Three People Who Never Agree Just Said the Same Thing About Robotics

May 11, 2026 12 min read physical AIembodied-aitechnologyresearchroboticsDeepLearningVLAgpt Read on Hashnode ↗

Something unusual is happening in physical AI right now. Not unusual in the sense of a single dramatic breakthrough. Unusual in the sense that people who almost never agree — a researcher who co-authored the two most cited VLA papers in existence, the CEO of the company behind DeepMind, the transformer paper, and the TPU, and an NVIDIA director with a published scaling law — are all independently landing on the same framing within the same few weeks.

That kind of convergence is worth paying attention to. Not because any one of them has the full picture, but because when independent signals triangulate on the same conclusion, it usually means something real is underneath.

Let me lay out what they're each saying, and then what I think it actually means.

Signal 1: Quan Vuong — "π₀ Was the GPT-1 Moment. We're Past It."

Quan Vuong is a co-author of RT-2 and π₀ — the two papers that arguably defined the VLA paradigm and set the benchmark every subsequent model gets measured against. He's not an observer of this field. He helped build it.
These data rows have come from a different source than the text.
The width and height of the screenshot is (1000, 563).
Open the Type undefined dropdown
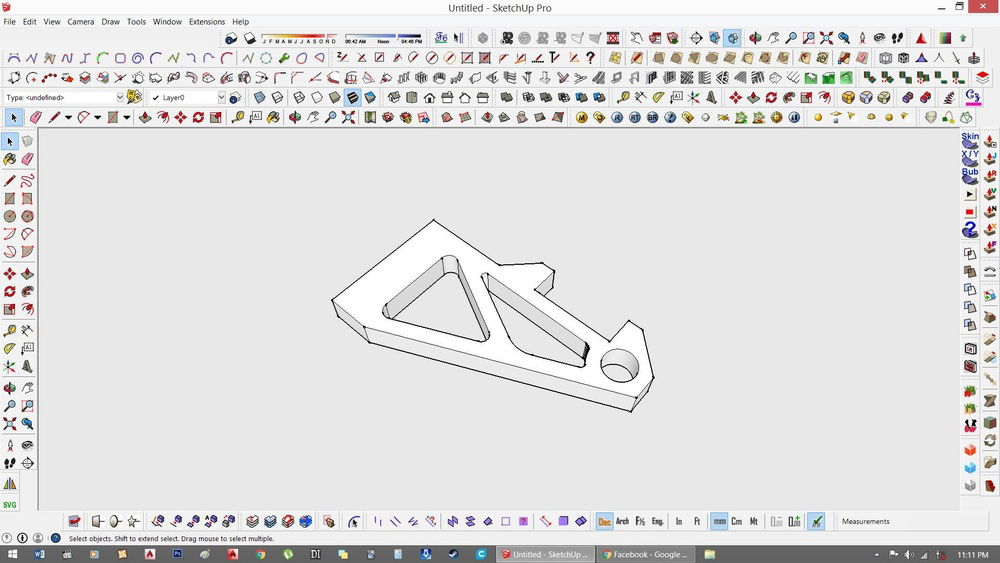tap(120, 98)
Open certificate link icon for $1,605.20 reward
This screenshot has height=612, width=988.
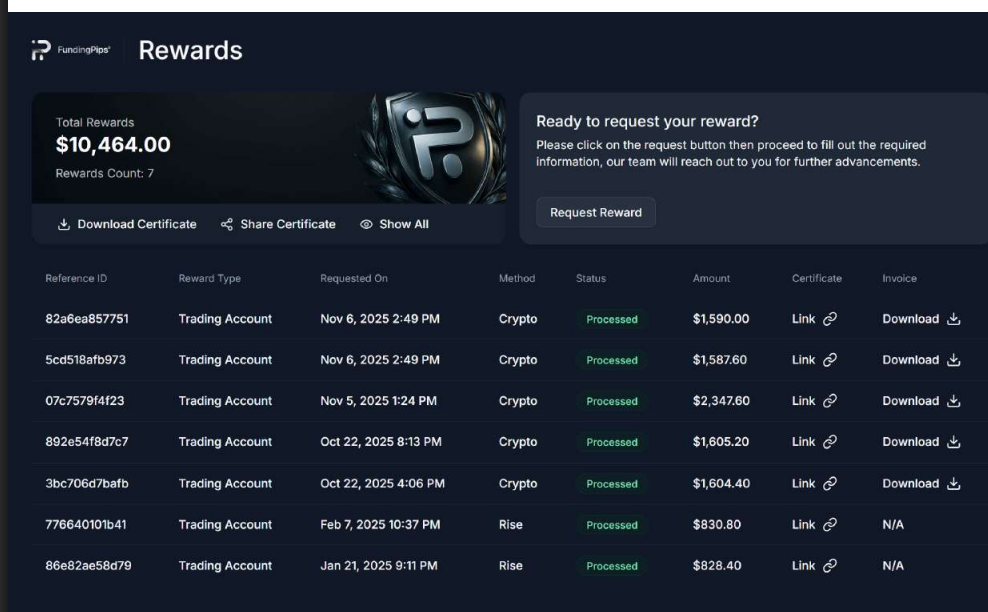pyautogui.click(x=829, y=442)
In April 2026, Vuong appeared on Y Combinator's Lightcone podcast in an episode titled "The GPT Moment for Robotics Is Here" and placed π₀ — a model he co-built — in historical context:

"Physical Intelligence is building a foundation model that can control any robot to do any task — what the team describes as the GPT moment for robotics. The company's cross-embodiment approach trains across many different robot platforms, and recent results show tasks being performed zero-shot that last year required hundreds of hours of data collection."
— Quan Vuong, Physical Intelligence, Lightcone Podcast, April 2026 · ycombinator.com/library/NS-robots-are-finally-starting-to-work

The specific framing Vuong used: π₀ was the GPT-1 moment — the proof that a single foundation model could generalise across robots and tasks in the same way GPT-1 proved language models could generalise across text. And by April 2026, he's describing it in the past tense. The GPT-1 moment already happened. The field has already moved past it. The question now is what the GPT-2 and GPT-3 equivalents look like — and whether the trajectory holds.

That's not a pitch. That's a researcher who built the reference model telling you where it sits in the arc — and placing it behind us, not ahead.
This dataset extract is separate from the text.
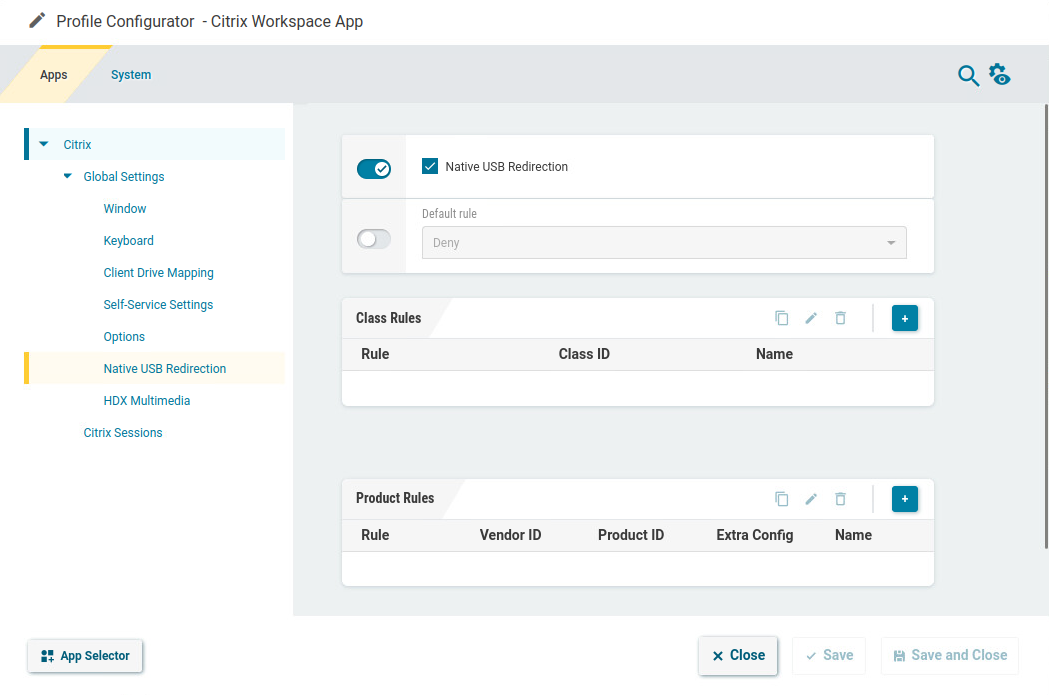Copy the selected Class Rule
This screenshot has height=695, width=1049.
(781, 318)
In the same month, Chelsea Finn — PI co-founder and Stanford professor — spoke at YC's AI Startup School and traced the arc from early robotic grasping experiments to today's work on folding laundry and generalising across kitchen tasks, all without hand-crafted code. Her framing: robots equipped with generalizable physical intelligence can adapt and assist in the unpredictable world around us. Not in theory. Now.

These are people who have spent careers being careful about overpromising on robotics. The shift in their language is the signal.
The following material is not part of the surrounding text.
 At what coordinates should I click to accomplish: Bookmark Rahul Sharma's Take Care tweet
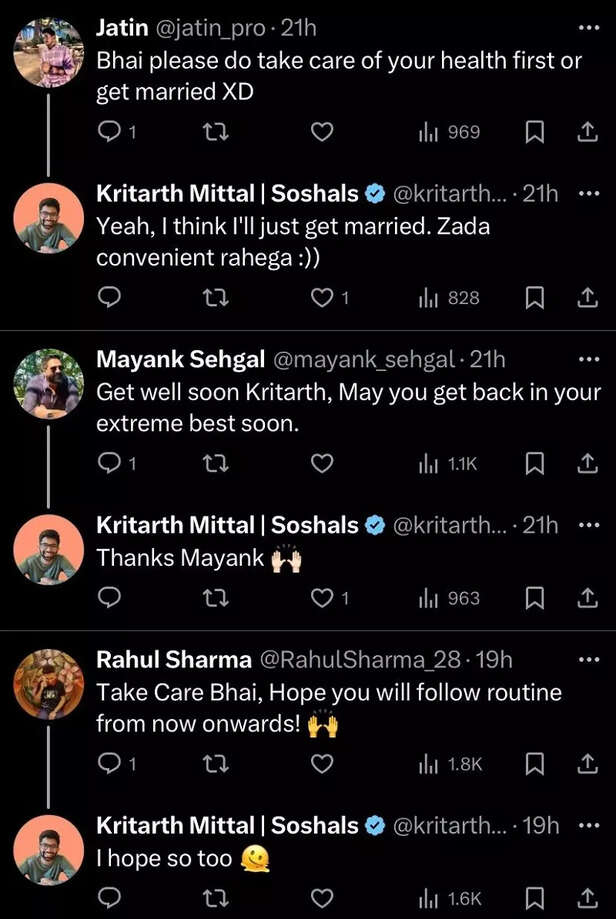coord(536,763)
Signal 2: Sundar Pichai — "We Were Too Early"

In early April 2026, Sundar Pichai sat down with Stripe's Patrick Collison and Elad Gil on the Cheeky Pint podcast for 72 minutes. No slides, no rehearsed talking points. The most interesting line was also the most understated:

Google was previously too early to robotics. AI has become the missing ingredient for ideas conceived 10 to 15 years ago.

That's worth sitting with. Google has been doing robotics research since at least 2013. They helped build the dataset that trained half the VLAs in use today. They invented half the transformer architectures the field runs on. And Pichai is saying they were too early.

Not that robotics was impossible. That the enabling technology — specifically, the kind of foundation models that can provide the visual, semantic, and physical grounding that makes general manipulation possible — simply didn't exist yet. And now it does.

He then told TIME, in an interview the same week ("Sundar Pichai Reveals What AI Will Do Next," April 30, 2026):

"AI is reshaping decision-making. The rise of AI assistants marks a real shift — and Google's role is to build this technology responsibly."
— Sundar Pichai, TIME, April 2026

The word "responsibly" is doing real work in that sentence. Pichai has been consistent about this across multiple appearances: the governance gap between what these systems can do and the frameworks we have to oversee them is real. Software agents that make bad decisions corrupt databases. Physical agents that make bad decisions can hurt people. That's a harder problem, and it's one robotics specifically has to solve.

Gemini Robotics, he noted in the Cheeky Pint interview, has now reached state-of-the-art status for spatial reasoning. Google has partnered back with Boston Dynamics and Agile Robotics. Wing, their drone delivery service, is on track to reach 40 million Americans in what Pichai described as "not years out."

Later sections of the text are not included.